[Screenshot grounding data]
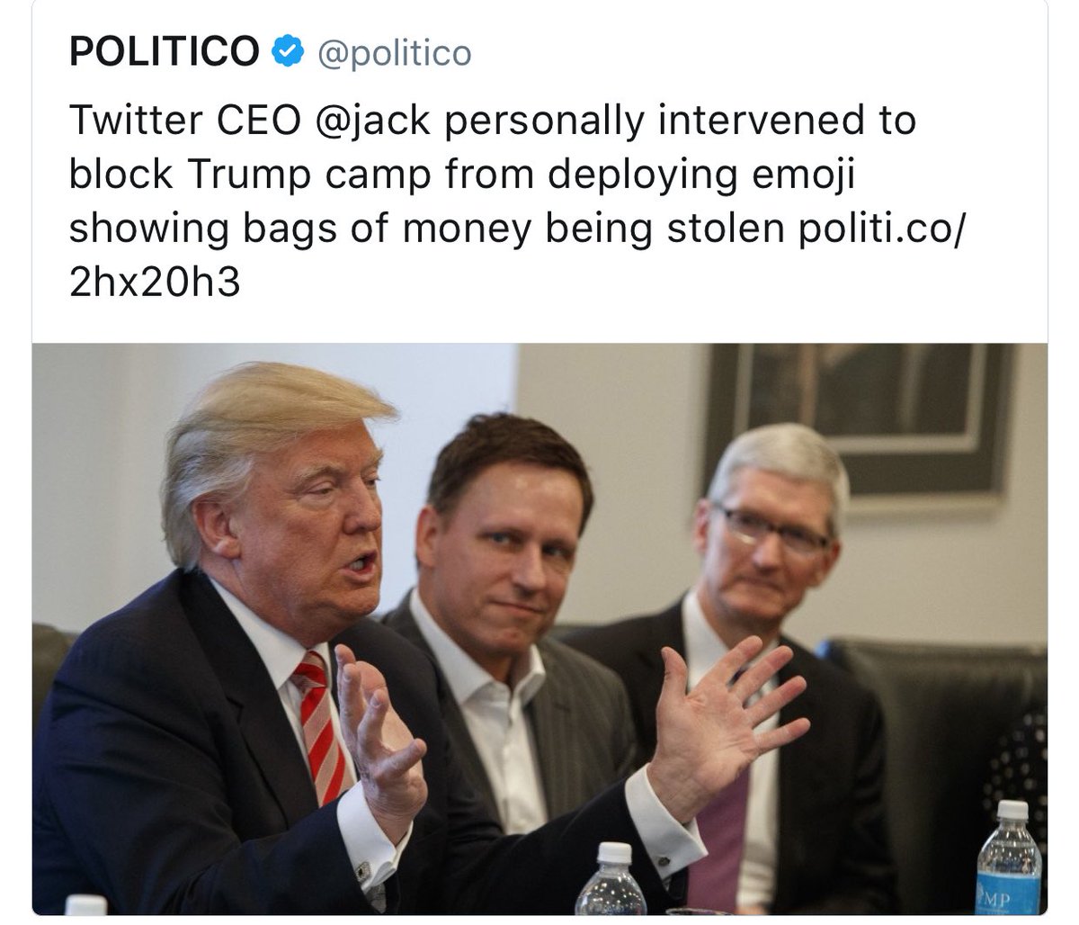The image size is (1079, 925).
Task: Click the blue verified badge icon
Action: (x=288, y=52)
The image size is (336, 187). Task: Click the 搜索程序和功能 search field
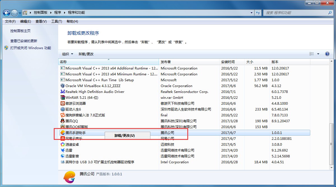coord(294,13)
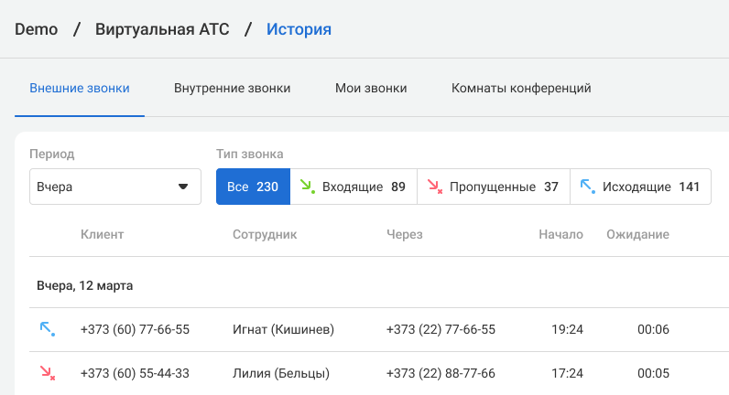
Task: Click client number +373 (60) 77-66-55
Action: tap(135, 329)
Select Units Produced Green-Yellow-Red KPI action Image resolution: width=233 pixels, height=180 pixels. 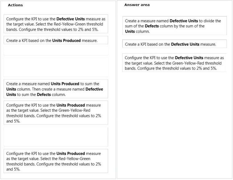click(x=56, y=113)
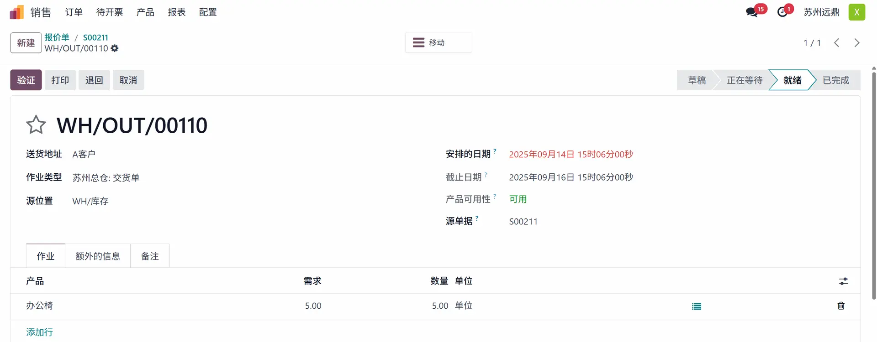Go to the previous record arrow
Viewport: 877px width, 342px height.
(x=836, y=43)
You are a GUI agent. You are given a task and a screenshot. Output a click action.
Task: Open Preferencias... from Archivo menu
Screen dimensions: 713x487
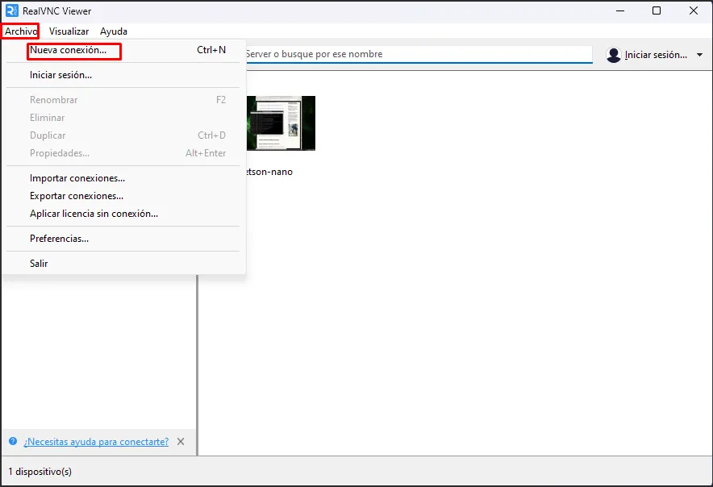click(x=59, y=239)
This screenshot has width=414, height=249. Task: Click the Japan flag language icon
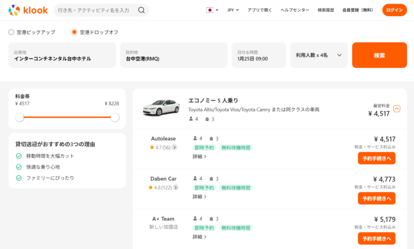pyautogui.click(x=210, y=10)
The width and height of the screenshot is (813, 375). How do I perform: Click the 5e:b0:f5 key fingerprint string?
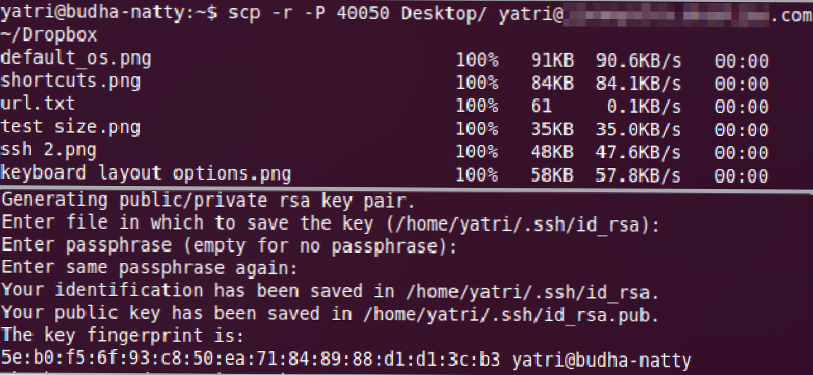(x=251, y=360)
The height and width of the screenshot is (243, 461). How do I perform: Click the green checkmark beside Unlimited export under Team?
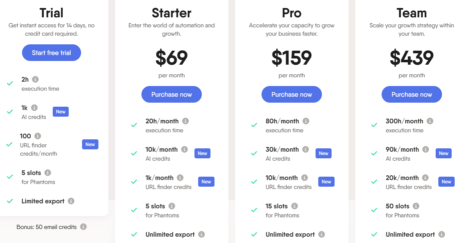(x=374, y=234)
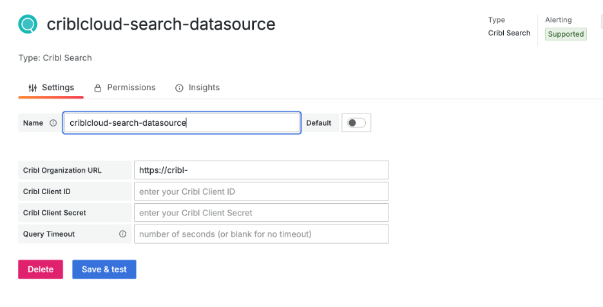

- WORK INSTRUCTIONS: Output exactly the lines from the one that has "The width and" through the end of the data. Do not include pictures.

- REPLY TO THE EXERCISE:
The width and height of the screenshot is (813, 375). How do I perform: Click the 5e:b0:f5 key fingerprint string?
(x=251, y=360)
The height and width of the screenshot is (243, 461). How do I perform: Click the green checkmark beside Unlimited export under Team?
(x=374, y=234)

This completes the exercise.